You will need to set your dials on the camera to full manual as shutter priority (Most commonly TV) will try to compensate for the lack of light and give you the minimum depth of field possible in a vane attempt to make up for the filter effect.
In my case I had a fairly bright day to play with so for my first go I opted for a 1 second shutter speed, a mid range F-stop, maximum filter effect, ISO set to around 200 and no zoom on the lens.
This I found to be a fair starting point from which I could either loose some filter effect if the shot was too dark or raise the F-stop if things where a little too light without having to deviate from my 1 second shutter speed.
To be fair I doubt I would like to try this technique on a film camera as there is an amount of wasted images before you get the result you are happy with, in other words you will kiss a few frogs before you find a prince or princess depending on your preference.
One useful tip which I found which may seem obvious to you all.
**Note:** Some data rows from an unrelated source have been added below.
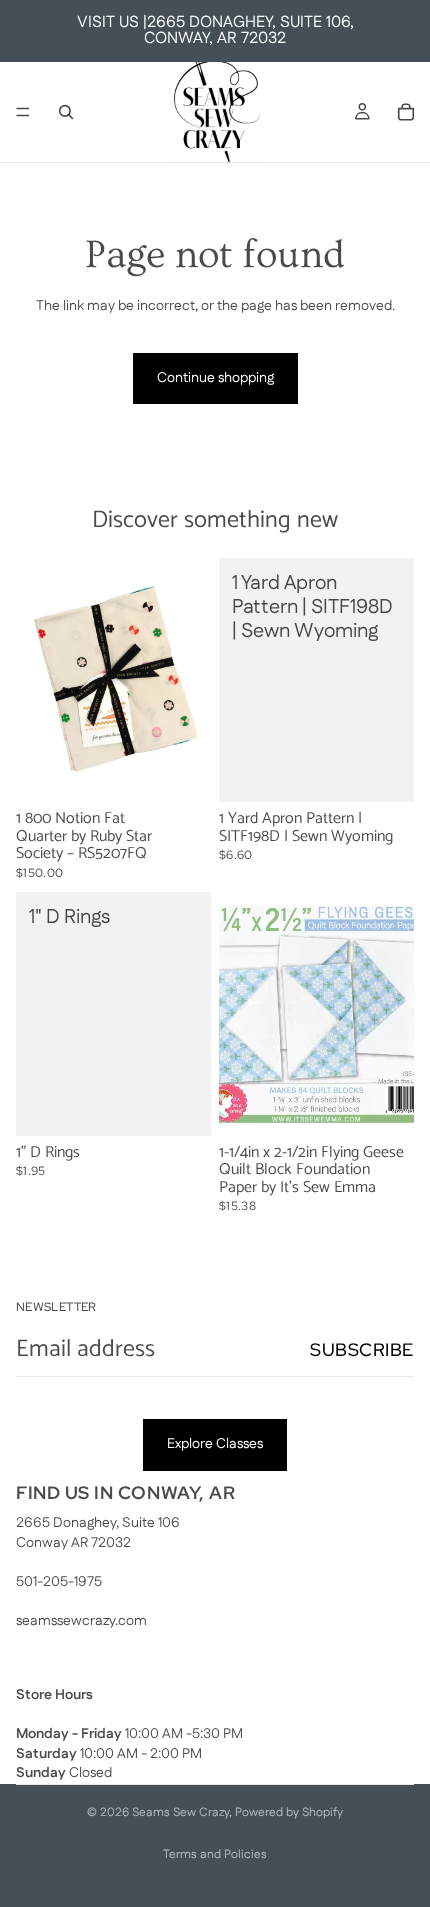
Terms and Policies (215, 1854)
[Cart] (406, 112)
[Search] (66, 112)
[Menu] (23, 112)
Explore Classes (215, 1444)
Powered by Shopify (289, 1812)
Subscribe (362, 1349)
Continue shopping (215, 378)
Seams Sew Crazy (180, 1812)
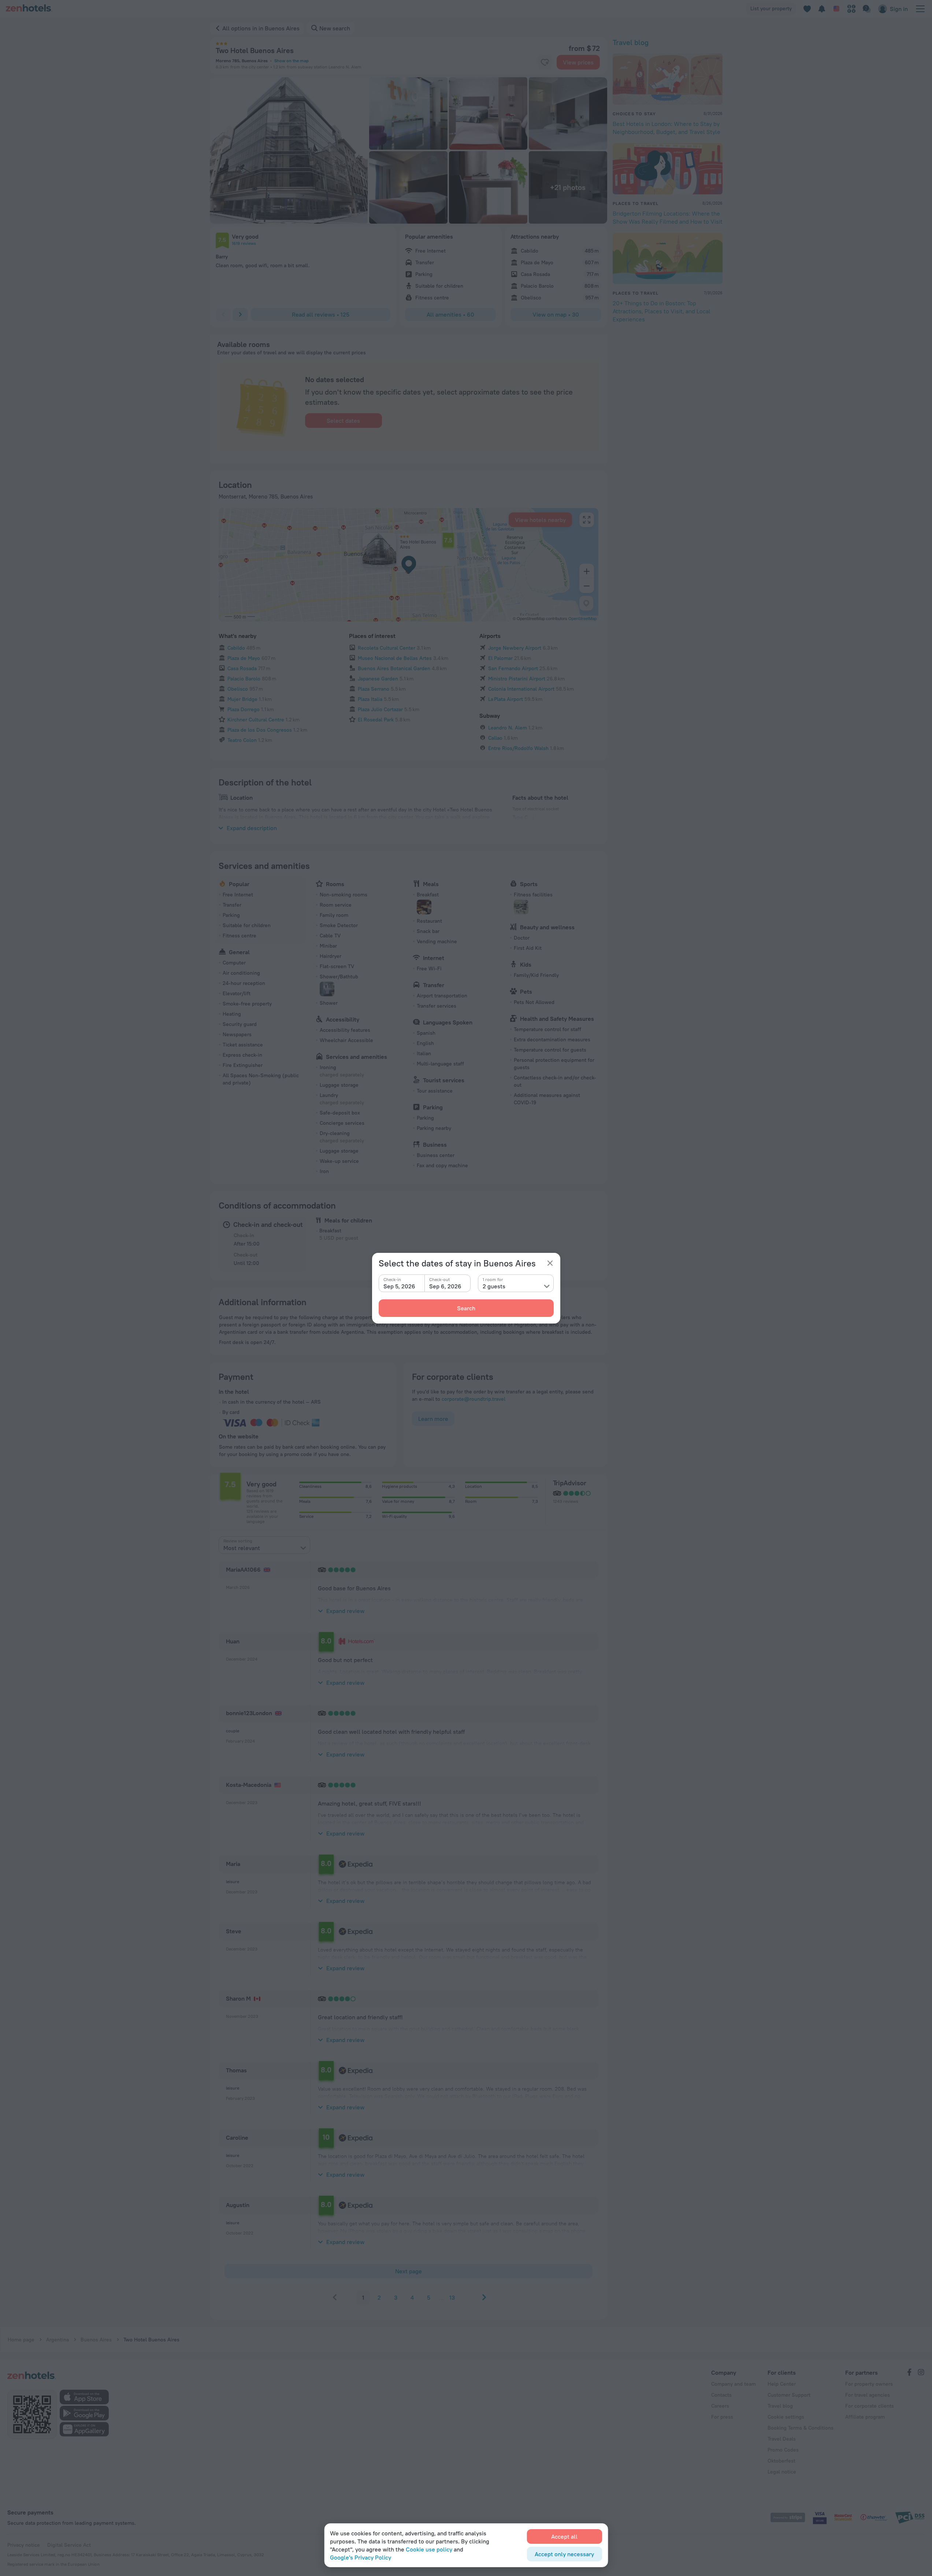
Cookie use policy (429, 2549)
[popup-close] (550, 1263)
However I only found this through failure, is that should you choose a scene similar to those I tried i.e. trees and water then it is quite important to ensure you do this on a day when the wind is not moving the trees too much otherwise they will cease to be the stationary element of your image and will take on the same blur effect as the water which in effect makes the whole image just look a little out of focus.
In conclusion I would recommend that you all have a go at this as the results can be quite rewarding for a fairly low cost and I feel sure you will find many other applications for the technique, the only restriction being your own imagination.